Well, then maybe my body will adjust with time. I hope so... I've never stuck with morning exercise long enough to find out.
2009-01-06 04:14 pm (UTC)
We didn't have a choice.
I know that muscles are looser first thing in the morning -- it's easier to sustain minor injuries that way.
However, first thing in the morning is the only time I've ever been able to exercise regularly - the trick is to start before fully awakening. Once I'm all the way awake, it's too easy to think of reasons not to.
Might I ask what kind of light you got and where you obtained it? I am considering trying one out.
I was shopping at http://www.northernlighttechnologies.com
, which was a company I remembered from about 10 years back, so I trusted them. I bought their SADelite (try not to gag at the spelling). (No, really, I think that's the full name... SADelite-try-not-to-gag-at-the-spelling.

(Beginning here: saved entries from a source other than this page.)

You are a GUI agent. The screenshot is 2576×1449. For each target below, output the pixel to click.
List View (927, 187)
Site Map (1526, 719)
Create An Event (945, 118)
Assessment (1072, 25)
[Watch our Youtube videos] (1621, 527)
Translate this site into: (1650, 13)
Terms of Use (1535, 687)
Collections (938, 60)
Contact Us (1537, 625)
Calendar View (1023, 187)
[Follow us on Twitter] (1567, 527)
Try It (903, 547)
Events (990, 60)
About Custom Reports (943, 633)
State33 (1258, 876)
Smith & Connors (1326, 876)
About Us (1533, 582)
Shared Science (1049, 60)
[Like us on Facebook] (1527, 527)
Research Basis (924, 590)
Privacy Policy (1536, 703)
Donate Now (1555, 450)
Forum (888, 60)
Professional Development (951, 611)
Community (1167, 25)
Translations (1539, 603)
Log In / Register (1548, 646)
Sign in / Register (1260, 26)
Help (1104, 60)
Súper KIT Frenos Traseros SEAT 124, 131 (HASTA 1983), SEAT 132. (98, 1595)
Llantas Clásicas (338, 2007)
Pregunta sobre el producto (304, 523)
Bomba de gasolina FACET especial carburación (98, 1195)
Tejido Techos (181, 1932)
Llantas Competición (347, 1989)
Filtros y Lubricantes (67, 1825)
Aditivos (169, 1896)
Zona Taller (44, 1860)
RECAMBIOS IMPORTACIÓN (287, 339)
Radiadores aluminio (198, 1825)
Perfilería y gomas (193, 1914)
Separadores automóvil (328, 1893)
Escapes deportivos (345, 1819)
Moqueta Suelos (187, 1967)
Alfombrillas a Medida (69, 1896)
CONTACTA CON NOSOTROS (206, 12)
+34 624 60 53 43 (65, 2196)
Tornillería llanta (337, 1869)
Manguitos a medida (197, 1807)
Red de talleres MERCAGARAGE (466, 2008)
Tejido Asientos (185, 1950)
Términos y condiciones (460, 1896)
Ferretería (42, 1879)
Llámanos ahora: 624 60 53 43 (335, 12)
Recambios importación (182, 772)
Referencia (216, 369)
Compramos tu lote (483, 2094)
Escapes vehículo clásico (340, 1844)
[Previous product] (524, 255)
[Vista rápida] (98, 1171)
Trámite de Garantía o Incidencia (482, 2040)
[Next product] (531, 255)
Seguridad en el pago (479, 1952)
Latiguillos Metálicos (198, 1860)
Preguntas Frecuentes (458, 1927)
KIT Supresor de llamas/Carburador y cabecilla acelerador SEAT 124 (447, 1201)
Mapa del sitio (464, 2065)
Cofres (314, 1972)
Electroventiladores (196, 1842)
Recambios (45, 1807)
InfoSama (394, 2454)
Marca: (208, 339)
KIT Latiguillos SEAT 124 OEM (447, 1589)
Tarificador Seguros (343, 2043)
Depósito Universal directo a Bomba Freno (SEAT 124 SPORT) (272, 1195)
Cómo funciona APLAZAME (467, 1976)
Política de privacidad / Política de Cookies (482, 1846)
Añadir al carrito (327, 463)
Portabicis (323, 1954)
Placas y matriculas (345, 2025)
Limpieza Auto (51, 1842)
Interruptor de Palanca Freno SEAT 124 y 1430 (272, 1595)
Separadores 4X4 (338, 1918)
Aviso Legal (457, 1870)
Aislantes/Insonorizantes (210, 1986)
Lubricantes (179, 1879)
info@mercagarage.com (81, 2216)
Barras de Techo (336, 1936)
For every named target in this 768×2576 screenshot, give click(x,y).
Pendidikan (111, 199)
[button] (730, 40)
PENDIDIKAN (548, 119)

It has a good distance for 10,000 lux (16-20 inches), and the color seems good to me. No flicker, minimal heat, and it's adjustable enough that I can point it towards my face.
I've had SAD ever since I can remember, but not this year. The only thing I can identify as different is that I'm taking 2000 IU of vitamin D/day. It couldn't hurt to try.
I might give it a shot, but I think I'm getting a good supply of vitamin D. I take a multi-vitamin, and drink milk. But I don't know if that's anywhere near 2000IU.
2009-01-06 01:05 am (UTC)
I've read that exercising later in the day (like immediately after work) leads to better sleep. I don't remember where I read it, unfortunately.
I know it tends to help me. The rule I'd heard is not to exercise within about 2 hours of bedtime, and that sounds about right, too... it takes time for my body to stop being keyed up.
2009-01-06 04:04 pm (UTC)
Re: Another thought
It takes me a lot longer than 2 hours. I think what I read was 5 hours, and that seems closer to me.
I think this is kinda like whether you're a night owl or not.
My experience is that my own biorhythms don't synch well with morning exercise. I have done it and done it for extended periods in the past. But my exercise is easier, or at least more effective, when I do it later in the day.
Conversely, I have buddies at work who seem to only be able to work out in the morning. It wakes them up, they get the energy kick right at the right time, etc.
The question I'm now wondering is if whether you can reset or at least train your body rhythms to be more accepting of morning exercise. Probably, I gotta think.
SAD lights are amazing! I'm glad it's working for you.
Nod. As I referenced in my post, I can do about 40 pushups in my first set if I go to complete failure at night. But in the morning, I'm barely breaking 30. And it definitely takes more willpower to get myself to do them, because I know it'll be more uncomfortable, and be uncomfortable faster.
And, with morning exercise, it seems easier to go past the point where I feel energized to the point that I feel tired all day.
But I'm hoping this gets me into the habit of working out twice a day, except for days where I rest by only doing a token workout in the morning.